To me, ‘normal’ might mean dealing with normal ‘kid stuff’ … like going to school, making lunches, doing homework, dance class after school and putting band aids on grazed knees. It might mean going out on a ‘mum’s night’ and having dinner or occasionally sleeping through the night … in a bed. It could mean having conversations … about …. Well I’m not sure what normal people talk about…. but I do suspect it hardly ever involves the cheapest place to buy Azithromycin. And maybe normal people read books or magazines that aren’t about antibiotic trials for eradication of Stenomontrophous Maltiphili or Pseudomonas Aeruginosa. Or … normal people might actually turn up to work on time! All of this just seems weird and foreign to me! I can’t quite wrap my head around it??!!
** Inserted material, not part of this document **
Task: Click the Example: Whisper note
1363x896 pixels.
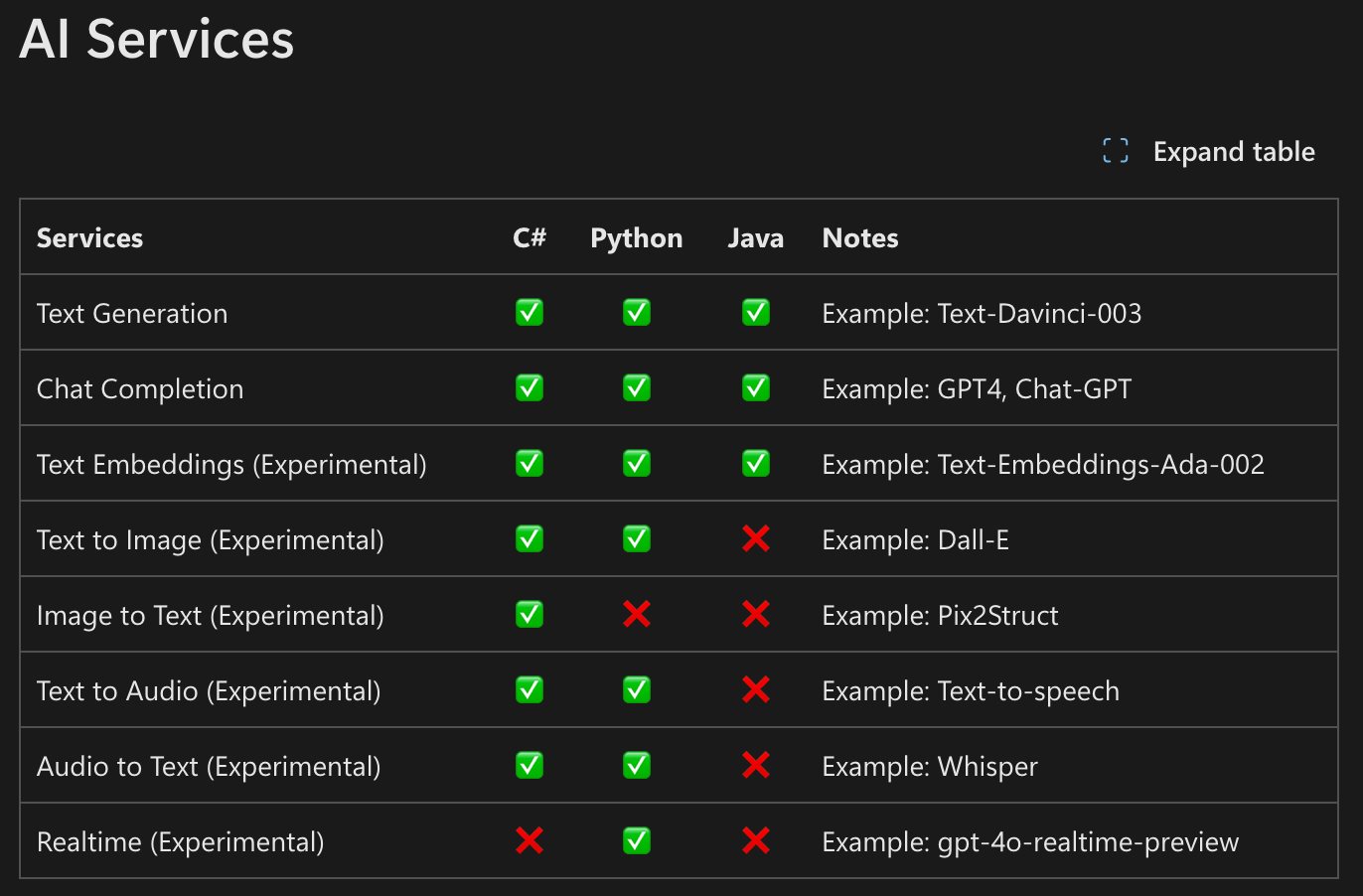Action: [930, 767]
If ‘normal’ doesn’t involve investigating the consistency of your kids poo, sleeping on a chair for 16 nights straight with bright lights on, getting excited about the colour of mucous, knowing the name, purpose and dose rate of every single antibiotic and their ‘cheaper versions’ (oral, nebulised and IV), telling pharmacists how to do their job, having conversations about poo in public places, researching genetics, being proficient at administering glucagon needles, showing nurses how to hook up feeding lines, trying to figure out the population ecology of bacteria (understanding what bacteria will take the place of the one already in my daughters lungs after eradication and what antibiotics will either aid this or prevent it) all while writing a business case for solar micro grids for work (from a hospital room), juggling the needs of a non CF child and training to run a half marathon for a CF fund raiser while in hospital …………………. Then I am not sure I can do ‘normal’. I’ve lost the skill set! (Note to self – look under the couch for it. Ya’ never know what lurks under there).
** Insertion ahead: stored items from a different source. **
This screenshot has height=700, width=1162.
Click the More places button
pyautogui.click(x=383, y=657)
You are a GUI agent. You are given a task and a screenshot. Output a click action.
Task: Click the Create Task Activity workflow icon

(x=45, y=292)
AND THEN I scare myself even more thinking about the positive side of ‘what if’ with regards to the future of CF. What if that brilliant new drug (Orkambi) that treats the cause of CF (rather than the symptoms) became available sometime soon? What if my daughter took that drug and it worked really well for her? It is entirely possible that things would improve to a new level and I’d be left with more time to be ‘normal’. If things were ‘normal’ what would my excuse be for the big black bags under my eyes? What would I do facebook posts about …. Cute cats, Donald Trump and pictures of my meal served up at a restaurant? What would I talk about with my friends? Heaven forbid! I might even find time to shave my legs!!!!???? Okay … hyperventilating now … breathe … breathe … sip of wine … gulp of wine … okay …

How do ‘normal’ people do it?! They are AMAZING! But if they can do that incredible thing called ‘normal’, then so can I!
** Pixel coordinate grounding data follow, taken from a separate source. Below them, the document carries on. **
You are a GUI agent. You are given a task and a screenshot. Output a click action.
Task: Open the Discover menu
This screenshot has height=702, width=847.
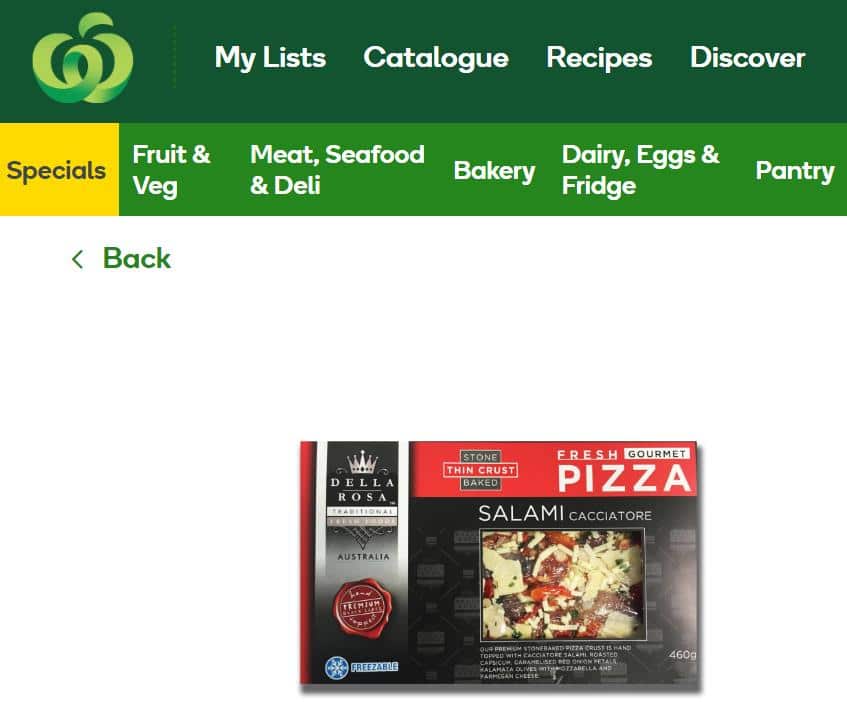[748, 58]
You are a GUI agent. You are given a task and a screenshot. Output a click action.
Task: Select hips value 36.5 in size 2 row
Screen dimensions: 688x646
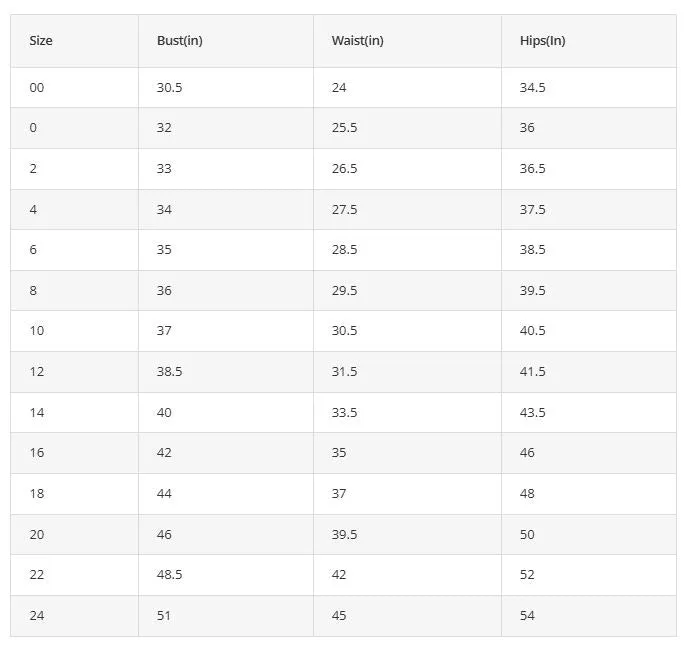click(x=533, y=169)
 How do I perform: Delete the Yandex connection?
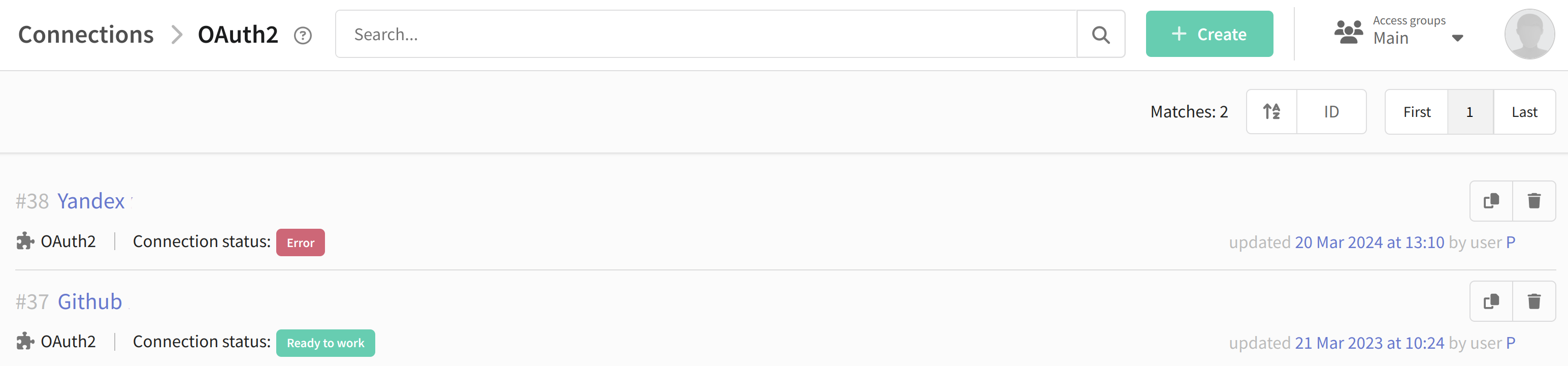[x=1534, y=201]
I can do this. I will do this. I will let the ‘symptoms’ of ‘normal’ wash over me. I will embrace it … for the good of my daughter and many other CF warriors …. I CAN DO NORMAL!!!! YES I CAN!!!!

But if you see me wandering around aimlessly looking dishevelled and with a vacant, glazed over stare on my face in a grocery store with ‘normal’ food in my trolley … please strike up a conversation about allergic reactions to PICC Line dressings…. It might just be the thing I need to snap me out of my state of confusion over how to do ‘normal’.

Luv ya

Sx

PS. There’s no such thing as ‘normal’ … is there? 

IMAGE: Sonia, Evie (CF) and Liv doing a role play to explore what it might feel like to be ‘normal’ 

 

Sonia is a single mum with two daughters who she loves and adores. Her oldest daughter has Cystic Fibrosis. Sonia works in a high level role at a very fancy organisation, makes costumes for school presentations ‪at 10 pm the night before, is a proficient multi-tasker (she can do physio, weird yoga poses, order medication on the phone, sort out a sibling rivalry issue, sip a red wine and burn dinner all at once). Sonia doesn’t believe in homework, reading school notes, turning up on time, using pegs to hang the washing out or paying bills by their due date. Her greatest achievement in life, apart from her two beautiful daughters, was being able to sleep 8 hours straight without being woken up to deal with a lost teddy bear / kinked feeding tube / crocodile under the bed / diabetic low way back in 2004.  Sonia does enjoy a red wine in moderation, but contrary to her blogs, doesn’t recommend drinking too much of it.